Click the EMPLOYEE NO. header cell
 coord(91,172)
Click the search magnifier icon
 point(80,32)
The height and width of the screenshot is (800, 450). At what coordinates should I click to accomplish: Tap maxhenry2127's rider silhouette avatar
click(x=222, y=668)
* * *
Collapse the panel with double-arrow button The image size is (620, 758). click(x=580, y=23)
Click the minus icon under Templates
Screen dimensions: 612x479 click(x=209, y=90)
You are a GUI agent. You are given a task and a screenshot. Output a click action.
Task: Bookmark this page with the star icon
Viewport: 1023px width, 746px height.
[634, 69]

§ **What is expected**: Above are the entries; copy every line among them that contains the word "with".

§ **Output of the task**:
Collapse the panel with double-arrow button The image size is (620, 758). click(x=580, y=23)
Task: Bookmark this page with the star icon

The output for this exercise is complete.